### Text provided
The ecosystem has evolved quite a bit, but mature apps can still be hard to understand, as they have so many unique and experimental moving parts. But for me it's about slowly understanding secreat-stack and and how plugins work with it. Manyverse is a great go-to codebase to see a stable ssb setup.

A great job is being done at dev.scuttlebutt.nz's js section to explain the basics. A bit of storytelling can help:

Story: Secret Digital Society

Secret Keys

Imagine we're part of a Secret Digital Society which relies on the security of our communication to operate. We first start by giving each member a secret identity, which are ssb-keys.

Secret Handshake

We then establish a secure protocol for exchanging keys and communicating, which is secret-stack. We have to define a common language (appKey) for communicating and define common data models: post for regular messages, about, for profile messages, etc.

A "common language" is generated by ssb-caps.

### Entries supplied
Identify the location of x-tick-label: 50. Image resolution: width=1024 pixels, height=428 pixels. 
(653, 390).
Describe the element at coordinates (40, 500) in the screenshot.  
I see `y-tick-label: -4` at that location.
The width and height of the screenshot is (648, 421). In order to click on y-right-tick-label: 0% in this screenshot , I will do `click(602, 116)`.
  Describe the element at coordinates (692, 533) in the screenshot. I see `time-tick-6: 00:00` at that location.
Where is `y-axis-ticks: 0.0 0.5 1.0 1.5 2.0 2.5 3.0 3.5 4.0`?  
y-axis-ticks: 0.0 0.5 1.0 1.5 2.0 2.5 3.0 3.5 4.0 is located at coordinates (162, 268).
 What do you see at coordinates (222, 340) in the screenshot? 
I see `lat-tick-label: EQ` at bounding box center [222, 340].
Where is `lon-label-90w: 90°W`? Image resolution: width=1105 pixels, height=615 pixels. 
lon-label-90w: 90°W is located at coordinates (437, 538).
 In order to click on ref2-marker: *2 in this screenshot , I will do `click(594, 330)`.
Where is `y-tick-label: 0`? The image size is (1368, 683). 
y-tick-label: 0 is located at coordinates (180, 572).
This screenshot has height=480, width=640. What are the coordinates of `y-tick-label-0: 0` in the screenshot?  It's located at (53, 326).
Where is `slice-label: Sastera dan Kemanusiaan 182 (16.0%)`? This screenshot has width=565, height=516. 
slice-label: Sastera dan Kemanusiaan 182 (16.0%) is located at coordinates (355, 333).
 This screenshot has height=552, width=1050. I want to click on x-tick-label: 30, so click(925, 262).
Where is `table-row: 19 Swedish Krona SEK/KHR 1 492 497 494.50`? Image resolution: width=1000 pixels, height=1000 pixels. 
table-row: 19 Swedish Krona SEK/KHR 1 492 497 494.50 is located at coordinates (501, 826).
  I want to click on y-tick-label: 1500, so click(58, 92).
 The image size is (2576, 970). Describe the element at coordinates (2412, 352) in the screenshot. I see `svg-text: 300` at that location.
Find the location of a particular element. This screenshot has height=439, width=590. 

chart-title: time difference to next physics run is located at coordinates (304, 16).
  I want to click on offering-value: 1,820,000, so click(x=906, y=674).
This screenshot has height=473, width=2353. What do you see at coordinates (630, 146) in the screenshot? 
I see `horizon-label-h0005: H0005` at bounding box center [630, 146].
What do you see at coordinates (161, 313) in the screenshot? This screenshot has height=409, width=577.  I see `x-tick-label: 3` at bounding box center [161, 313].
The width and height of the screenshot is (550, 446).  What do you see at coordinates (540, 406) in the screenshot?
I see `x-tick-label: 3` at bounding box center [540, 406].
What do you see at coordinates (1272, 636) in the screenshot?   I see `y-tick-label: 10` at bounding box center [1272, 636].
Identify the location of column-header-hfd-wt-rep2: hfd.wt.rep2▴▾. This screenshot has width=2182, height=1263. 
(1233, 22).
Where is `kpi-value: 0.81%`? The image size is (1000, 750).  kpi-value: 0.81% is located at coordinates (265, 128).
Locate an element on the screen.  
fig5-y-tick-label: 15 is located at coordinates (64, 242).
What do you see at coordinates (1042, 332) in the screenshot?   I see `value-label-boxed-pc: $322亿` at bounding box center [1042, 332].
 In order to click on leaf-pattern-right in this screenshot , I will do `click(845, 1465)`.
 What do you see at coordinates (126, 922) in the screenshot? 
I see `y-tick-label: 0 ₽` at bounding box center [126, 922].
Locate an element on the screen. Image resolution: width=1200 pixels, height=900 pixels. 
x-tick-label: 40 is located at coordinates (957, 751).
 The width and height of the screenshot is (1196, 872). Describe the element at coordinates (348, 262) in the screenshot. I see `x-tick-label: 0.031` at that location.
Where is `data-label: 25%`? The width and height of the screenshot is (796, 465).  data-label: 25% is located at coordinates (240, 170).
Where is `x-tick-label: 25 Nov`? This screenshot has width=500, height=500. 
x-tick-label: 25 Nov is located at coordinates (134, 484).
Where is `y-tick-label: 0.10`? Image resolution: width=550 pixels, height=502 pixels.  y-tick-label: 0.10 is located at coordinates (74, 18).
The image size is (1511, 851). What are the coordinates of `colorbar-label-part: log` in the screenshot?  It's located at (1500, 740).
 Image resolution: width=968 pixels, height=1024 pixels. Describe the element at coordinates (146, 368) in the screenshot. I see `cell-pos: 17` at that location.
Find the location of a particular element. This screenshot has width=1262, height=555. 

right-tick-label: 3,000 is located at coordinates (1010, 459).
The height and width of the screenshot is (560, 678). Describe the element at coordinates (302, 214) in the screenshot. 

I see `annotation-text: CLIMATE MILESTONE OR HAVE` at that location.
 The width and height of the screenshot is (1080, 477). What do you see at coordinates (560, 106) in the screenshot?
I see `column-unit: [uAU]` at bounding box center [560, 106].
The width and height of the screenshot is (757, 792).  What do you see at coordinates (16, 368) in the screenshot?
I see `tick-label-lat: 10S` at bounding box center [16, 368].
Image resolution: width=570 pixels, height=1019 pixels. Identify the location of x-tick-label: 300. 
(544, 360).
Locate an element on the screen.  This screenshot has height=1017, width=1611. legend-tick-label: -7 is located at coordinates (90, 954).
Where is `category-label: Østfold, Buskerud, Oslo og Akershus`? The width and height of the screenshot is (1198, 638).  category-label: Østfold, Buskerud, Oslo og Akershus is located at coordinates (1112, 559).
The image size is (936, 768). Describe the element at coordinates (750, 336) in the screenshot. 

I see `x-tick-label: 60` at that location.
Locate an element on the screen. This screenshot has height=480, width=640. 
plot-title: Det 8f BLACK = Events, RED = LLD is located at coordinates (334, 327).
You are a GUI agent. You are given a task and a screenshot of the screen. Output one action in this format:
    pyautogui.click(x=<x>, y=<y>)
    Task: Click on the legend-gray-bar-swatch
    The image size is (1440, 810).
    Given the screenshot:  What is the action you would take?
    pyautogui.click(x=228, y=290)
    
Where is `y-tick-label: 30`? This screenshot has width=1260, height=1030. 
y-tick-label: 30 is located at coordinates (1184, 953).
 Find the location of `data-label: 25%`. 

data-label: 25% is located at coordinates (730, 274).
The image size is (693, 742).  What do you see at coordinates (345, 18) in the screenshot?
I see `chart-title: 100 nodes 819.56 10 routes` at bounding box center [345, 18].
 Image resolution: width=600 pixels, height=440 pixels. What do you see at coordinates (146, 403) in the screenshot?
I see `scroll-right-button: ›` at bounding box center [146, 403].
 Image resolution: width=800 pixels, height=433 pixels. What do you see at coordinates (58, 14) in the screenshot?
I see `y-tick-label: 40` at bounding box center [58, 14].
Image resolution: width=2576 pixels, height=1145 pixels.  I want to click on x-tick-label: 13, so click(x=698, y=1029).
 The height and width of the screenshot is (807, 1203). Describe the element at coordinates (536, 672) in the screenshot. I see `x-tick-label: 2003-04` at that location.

### Work to complete
[A] Answer the following from the text on Scuttlebutt:
(i) Which codebase does it name as a good place to see a stable ssb setup?
(ii) In the story, what gives each member a secret identity?
(iii) What generates the "common language"?
[B] Set down verbatim the portion of the text on Scuttlebutt between "Imagine we're part" and "generated by ssb-caps.", inclusive.

### Written answers
[A]
(i) Manyverse
(ii) ssb-keys
(iii) ssb-caps

[B]
Imagine we're part of a Secret Digital Society which relies on the security of our communication to operate. We first start by giving each member a secret identity, which are ssb-keys.

Secret Handshake

We then establish a secure protocol for exchanging keys and communicating, which is secret-stack. We have to define a common language (appKey) for communicating and define common data models: post for regular messages, about, for profile messages, etc.

A "common language" is generated by ssb-caps.